## What this task involves
Put the lines of the data from the line with "Given: Show the" up to and including the line with "should pyautogui.click(x=524, y=374)." into a JSON list of strings, one string per line, skipping blank lines. Leave the pictures out.

## Items
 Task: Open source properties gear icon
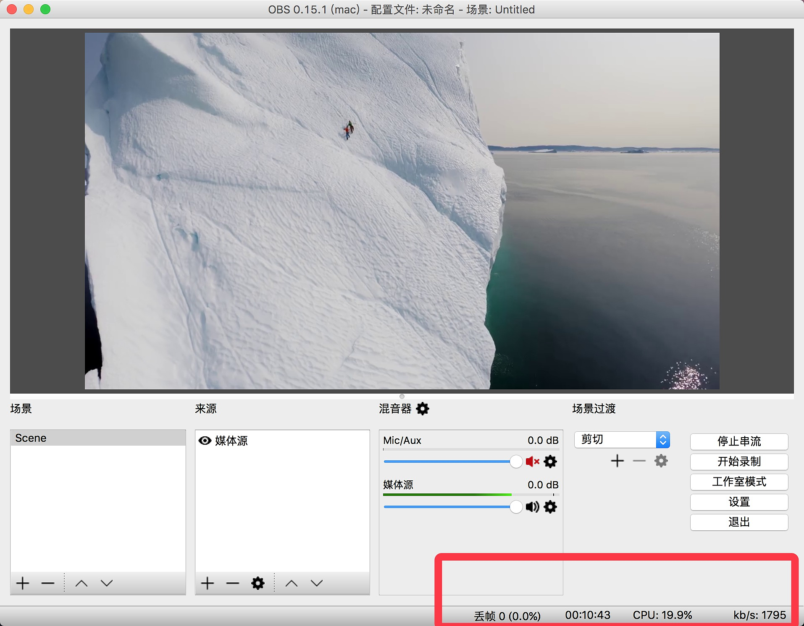[257, 583]
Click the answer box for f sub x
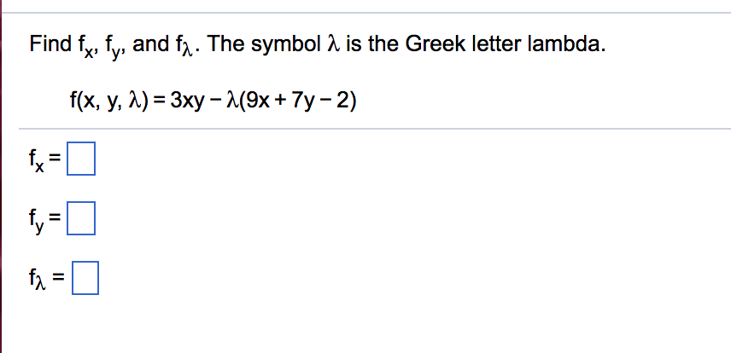The width and height of the screenshot is (731, 353). point(81,159)
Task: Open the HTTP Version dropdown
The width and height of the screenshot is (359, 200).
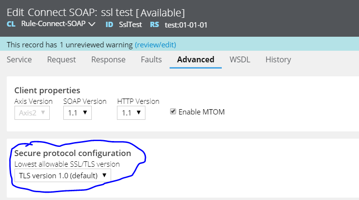Action: point(131,113)
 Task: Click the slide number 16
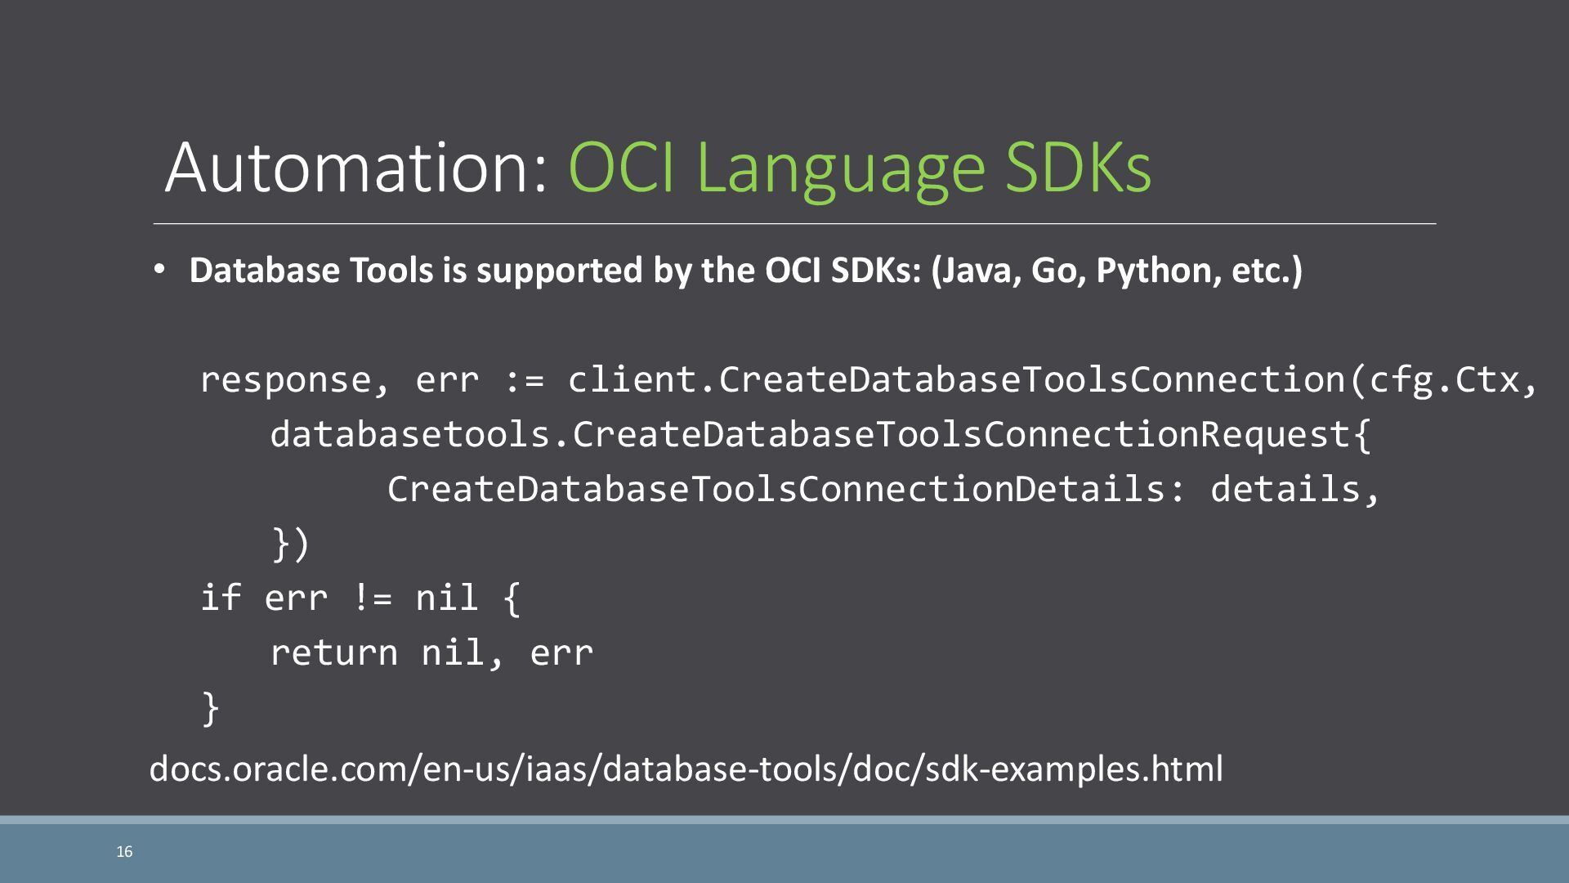click(124, 852)
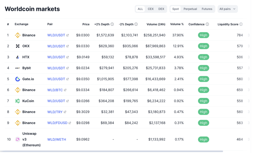The image size is (253, 153).
Task: Open the WLD/BTC pair link
Action: (55, 90)
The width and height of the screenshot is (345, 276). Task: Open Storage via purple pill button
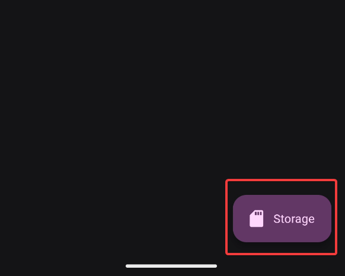coord(282,219)
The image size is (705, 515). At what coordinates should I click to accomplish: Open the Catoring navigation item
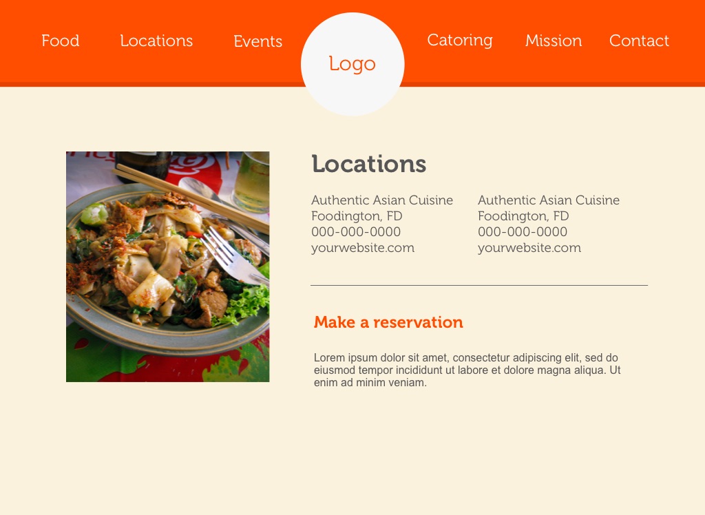click(459, 41)
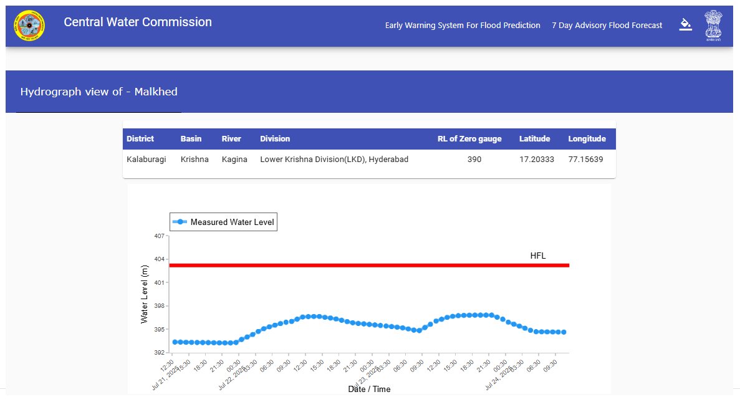This screenshot has height=402, width=740.
Task: Click the District column header
Action: pos(140,139)
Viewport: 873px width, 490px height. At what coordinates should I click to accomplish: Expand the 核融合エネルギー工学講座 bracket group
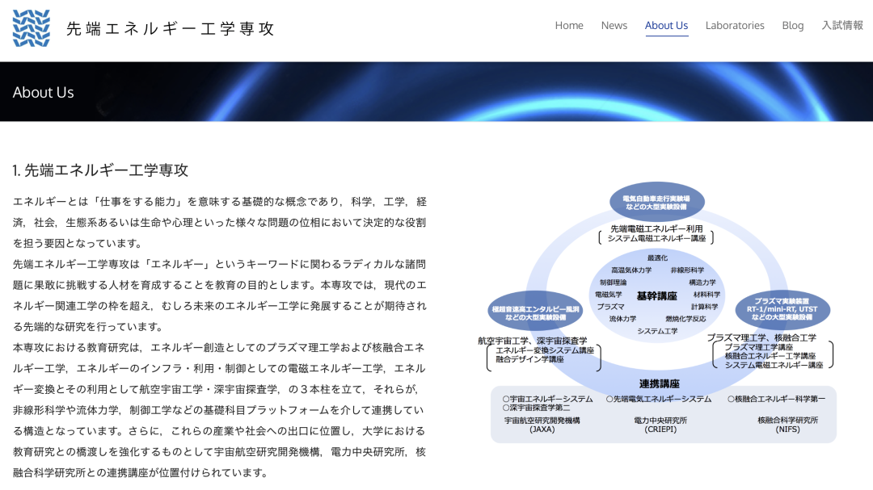click(x=770, y=358)
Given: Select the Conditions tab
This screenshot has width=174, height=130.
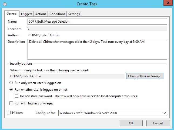Looking at the screenshot, I should point(57,14).
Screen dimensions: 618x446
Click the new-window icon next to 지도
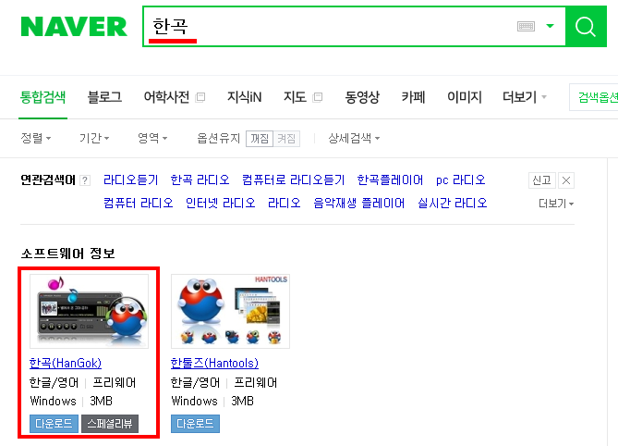[317, 97]
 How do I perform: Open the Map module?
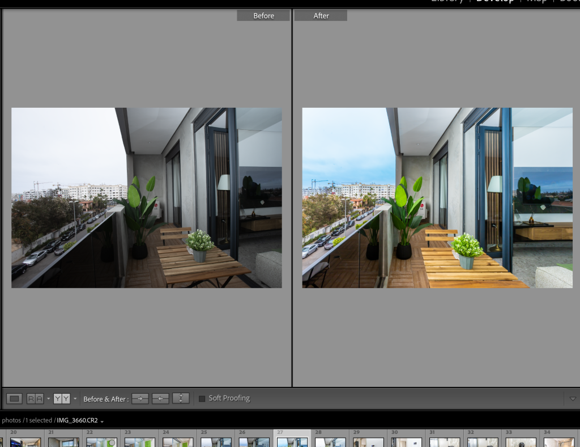pos(536,2)
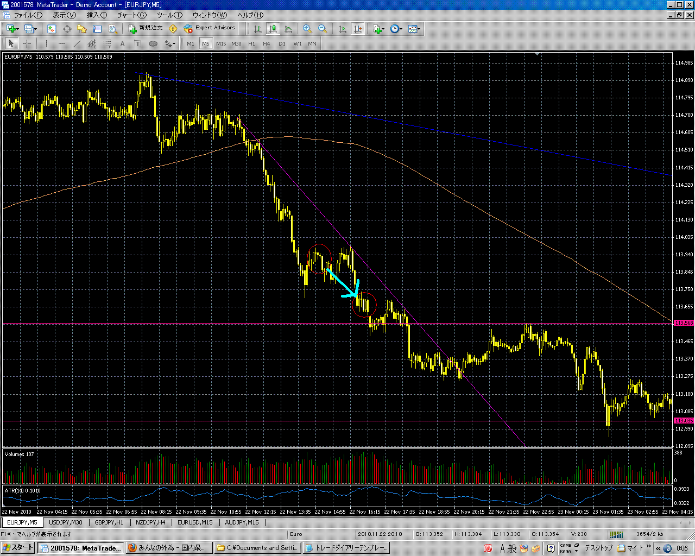The width and height of the screenshot is (695, 556).
Task: Choose the draw ellipse tool
Action: coord(153,43)
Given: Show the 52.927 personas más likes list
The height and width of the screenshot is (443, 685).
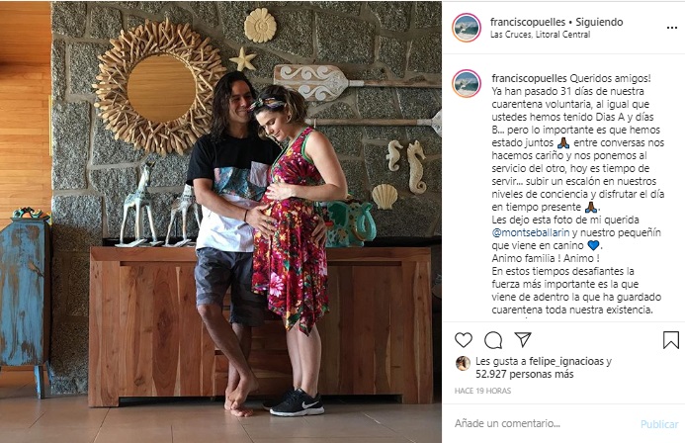Looking at the screenshot, I should pyautogui.click(x=524, y=374).
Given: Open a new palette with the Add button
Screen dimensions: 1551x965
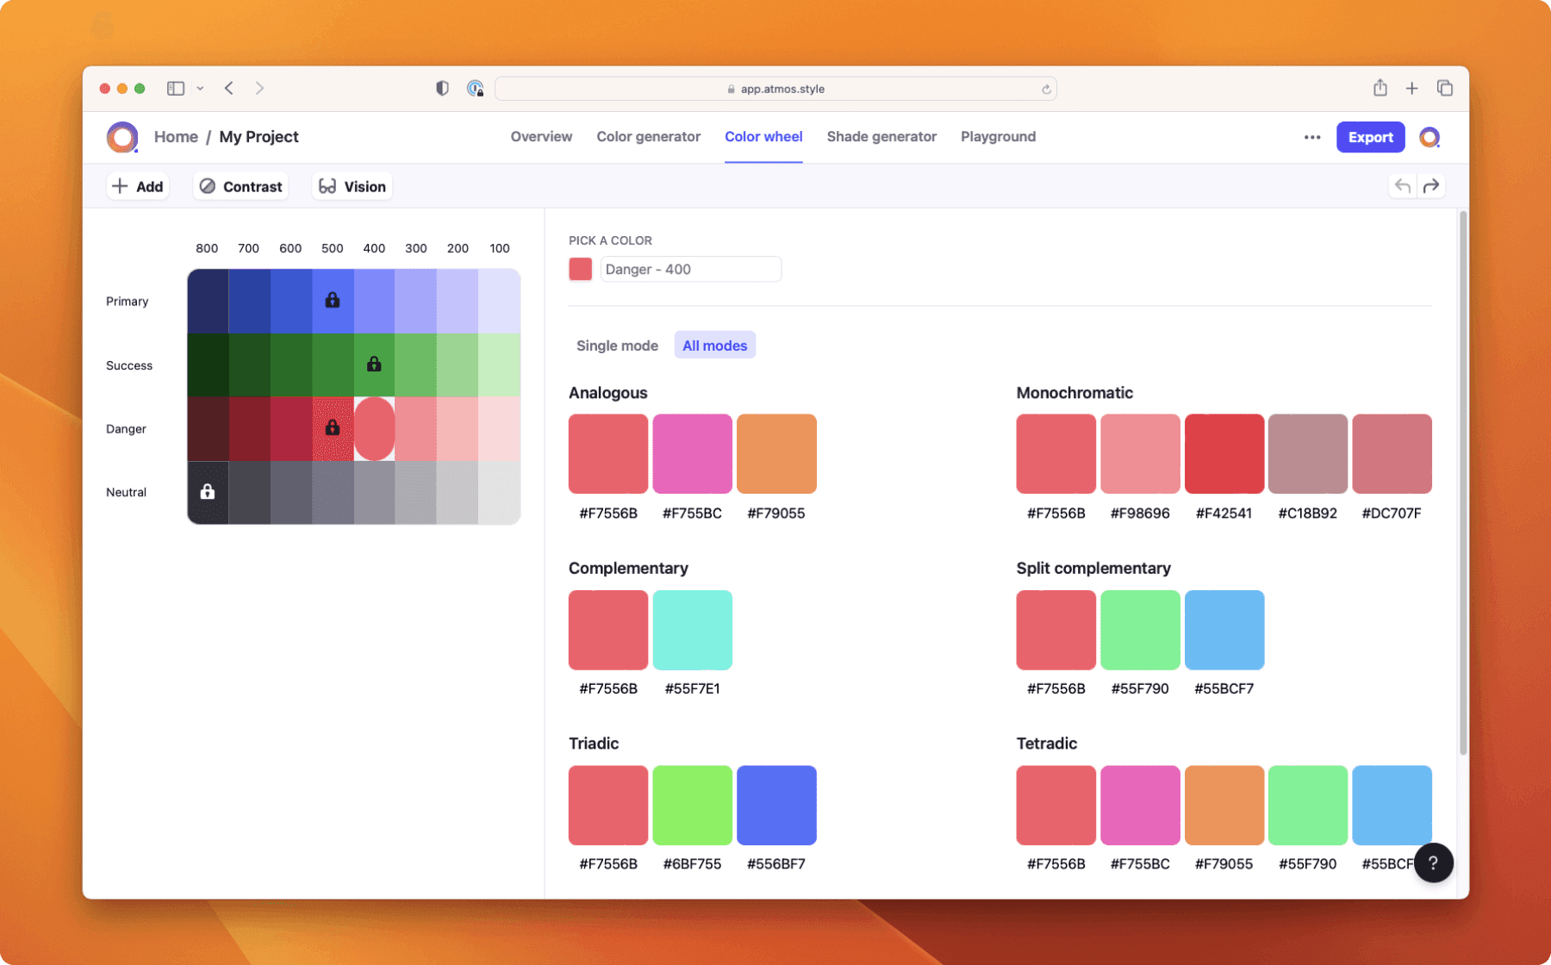Looking at the screenshot, I should point(137,185).
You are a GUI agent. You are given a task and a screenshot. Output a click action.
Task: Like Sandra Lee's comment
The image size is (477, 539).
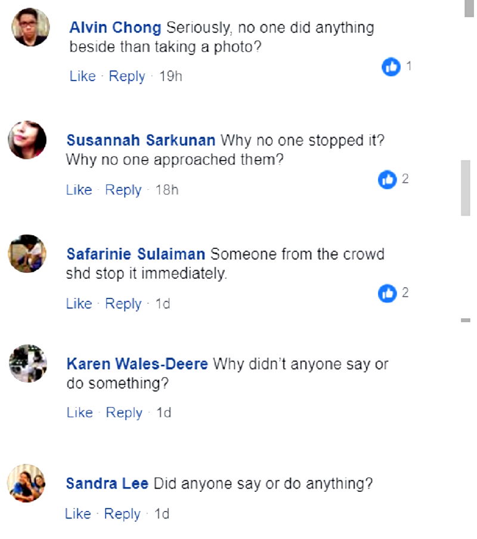tap(78, 513)
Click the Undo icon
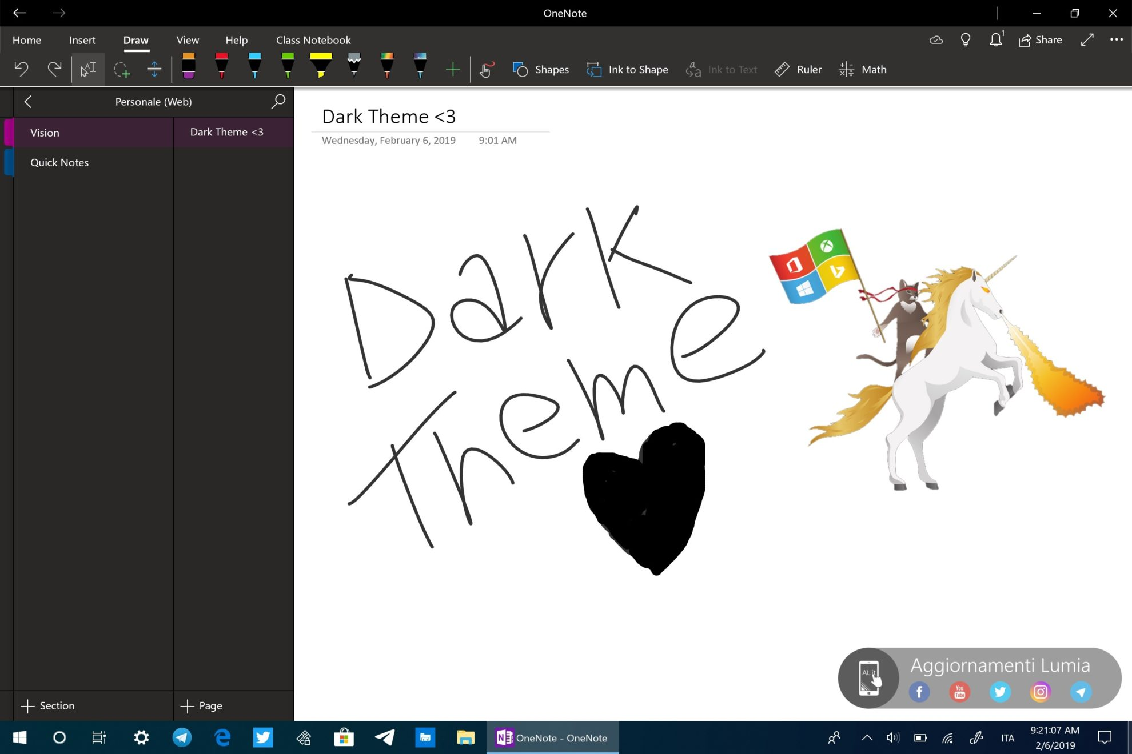This screenshot has height=754, width=1132. (21, 69)
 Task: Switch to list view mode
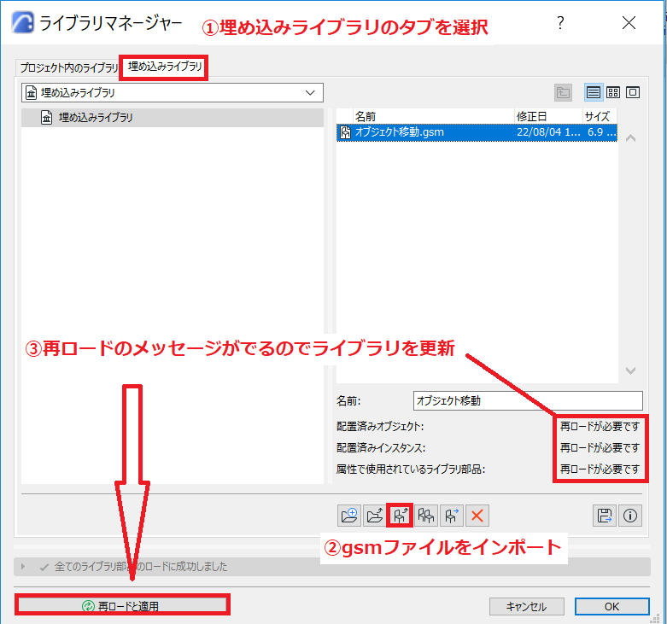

## Reply
[
  "Given: Show the 52.927 personas más likes list",
  "The height and width of the screenshot is (443, 685).",
  "Looking at the screenshot, I should pyautogui.click(x=524, y=374)."
]